> [Description of the task]
Could you return every record below exactly as it stands, leaving out the pictures?

Pixel coordinate grounding data:

--------------------------------------------------

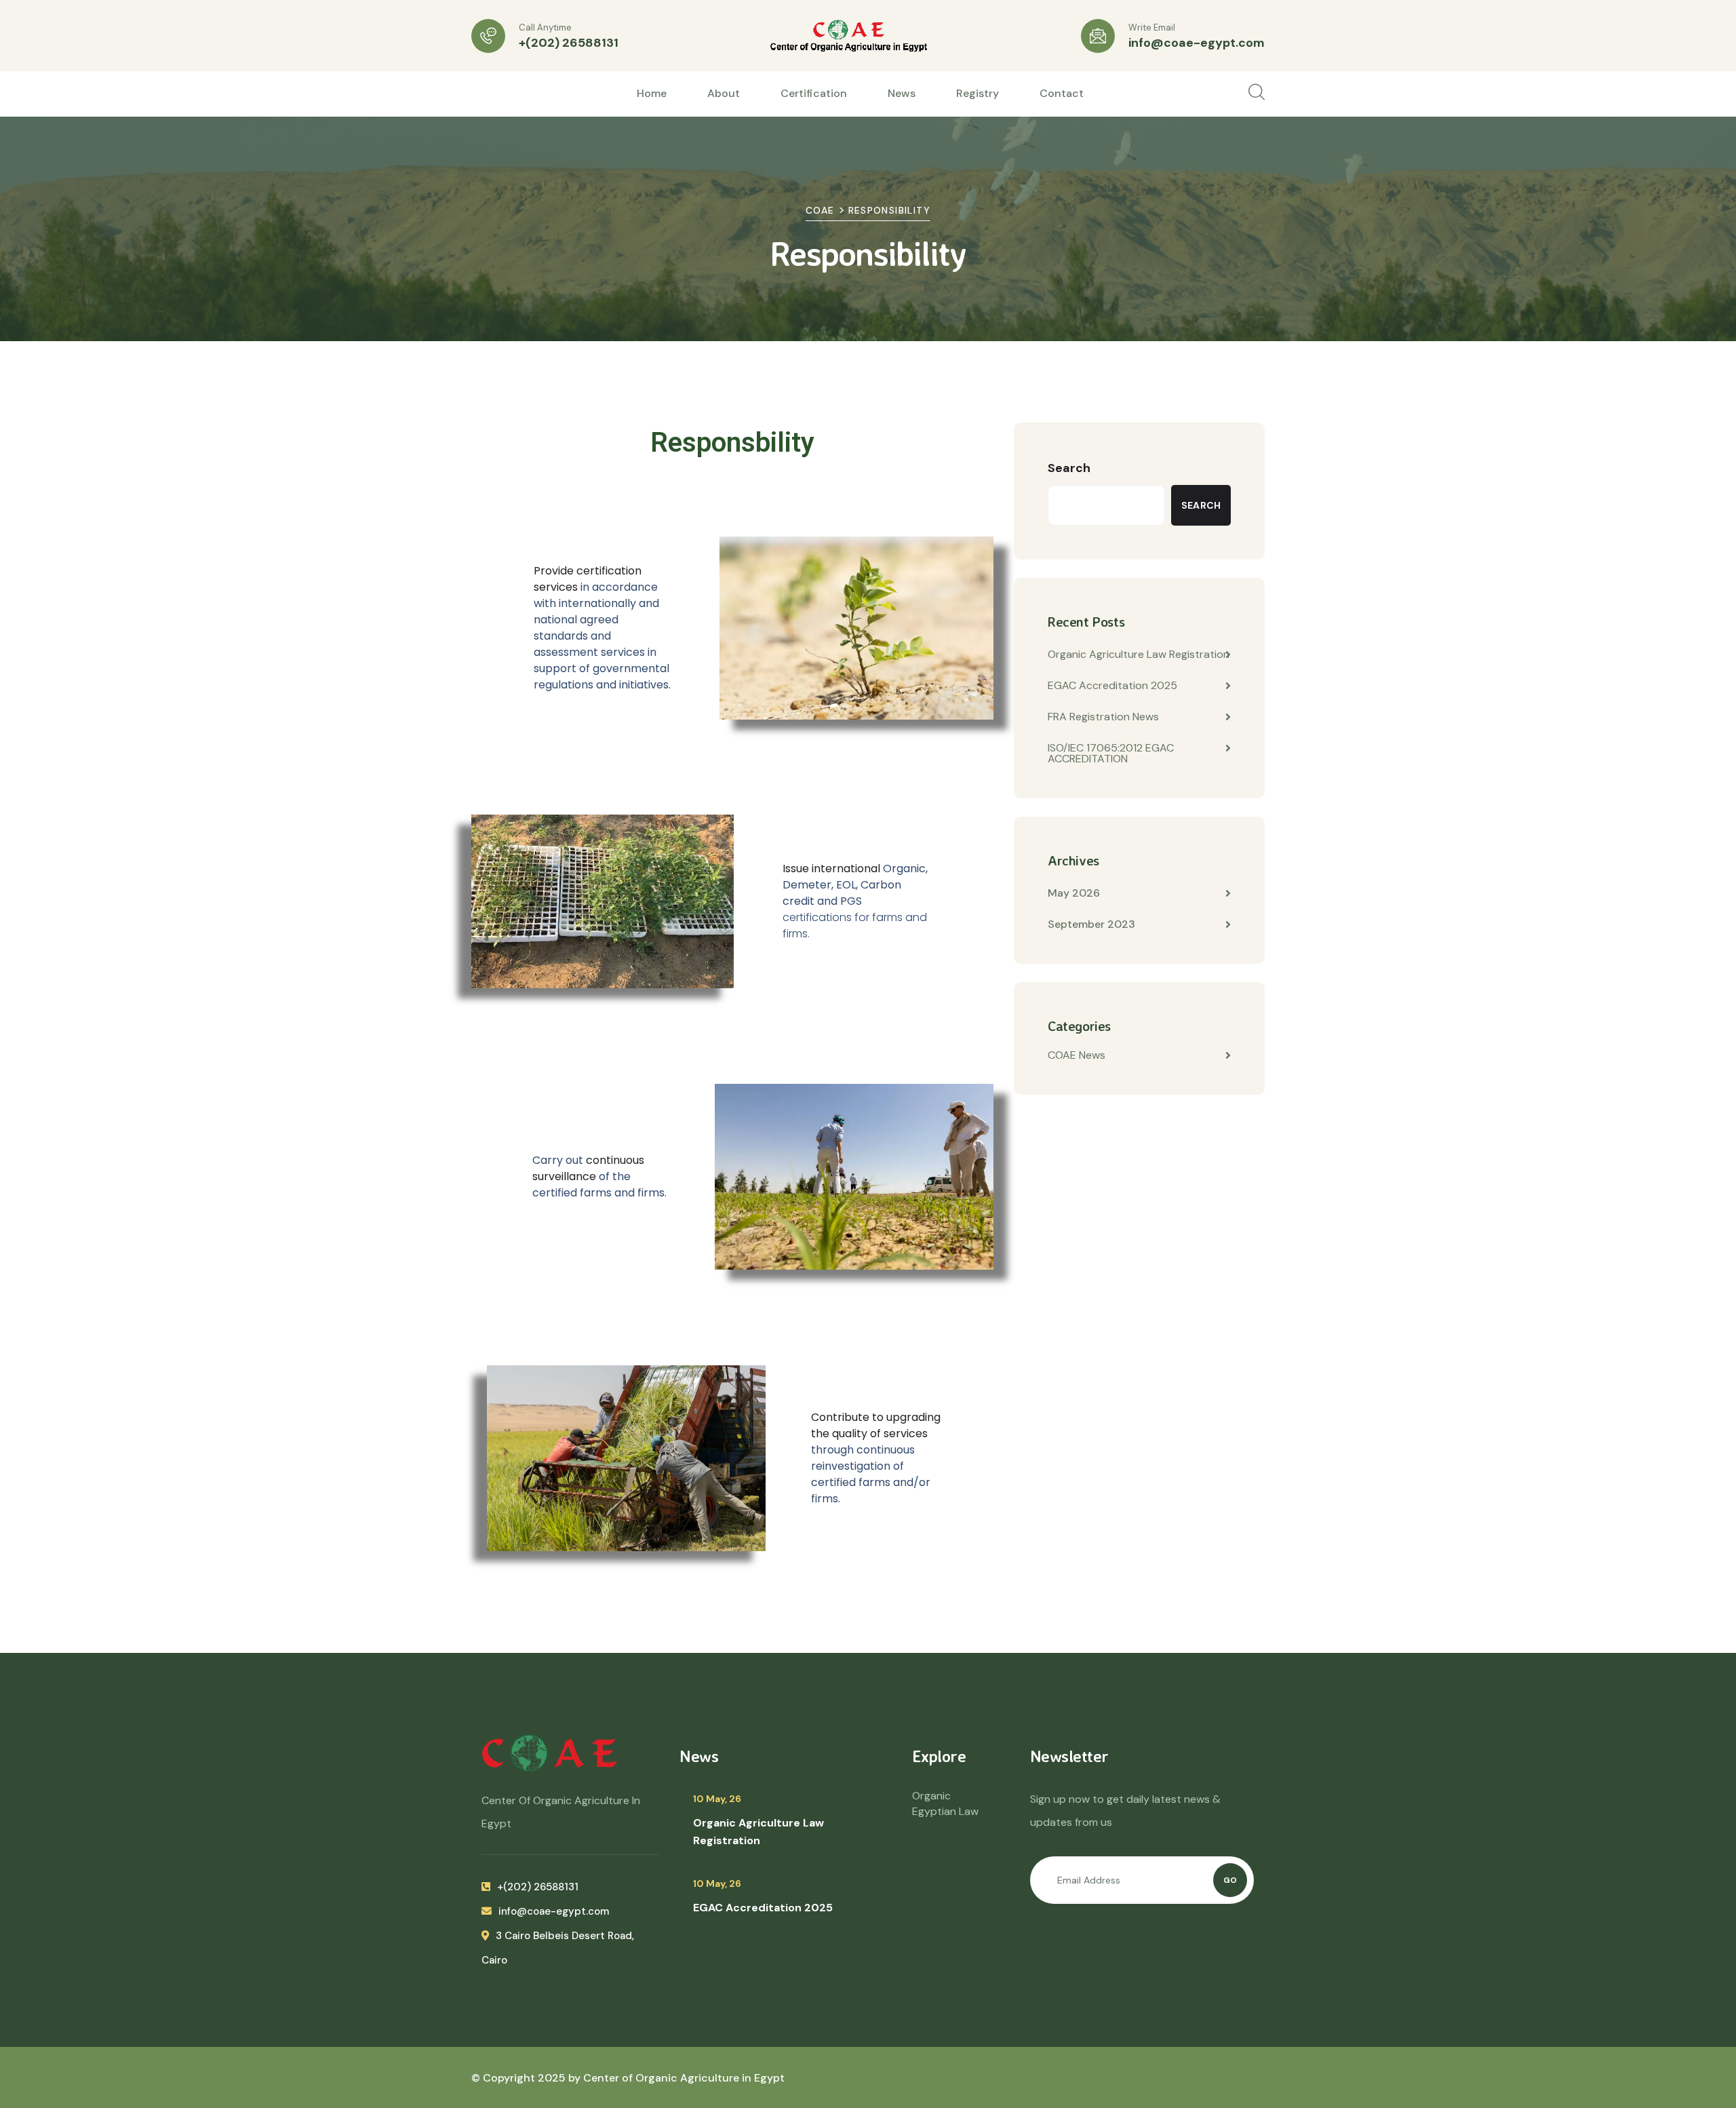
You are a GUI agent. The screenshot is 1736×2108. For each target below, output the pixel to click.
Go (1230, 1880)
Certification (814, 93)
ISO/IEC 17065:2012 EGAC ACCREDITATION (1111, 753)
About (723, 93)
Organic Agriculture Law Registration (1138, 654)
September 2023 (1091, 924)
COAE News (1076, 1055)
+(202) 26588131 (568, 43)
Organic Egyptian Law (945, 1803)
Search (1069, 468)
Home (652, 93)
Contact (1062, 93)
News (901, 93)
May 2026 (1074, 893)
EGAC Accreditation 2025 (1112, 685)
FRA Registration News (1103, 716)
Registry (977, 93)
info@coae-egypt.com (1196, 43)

--------------------------------------------------

> [Answer box]
You are a GUI agent. The screenshot is 1736×2108. For each target below, output the pixel to click.
Go (1230, 1880)
Certification (814, 93)
ISO/IEC 17065:2012 EGAC ACCREDITATION (1111, 753)
About (723, 93)
Organic Agriculture Law Registration (1138, 654)
September 2023 (1091, 924)
COAE News (1076, 1055)
+(202) 26588131 (568, 43)
Organic Egyptian Law (945, 1803)
Search (1069, 468)
Home (652, 93)
Contact (1062, 93)
News (901, 93)
May 2026 (1074, 893)
EGAC Accreditation 2025 (1112, 685)
FRA Registration News (1103, 716)
Registry (977, 93)
info@coae-egypt.com (1196, 43)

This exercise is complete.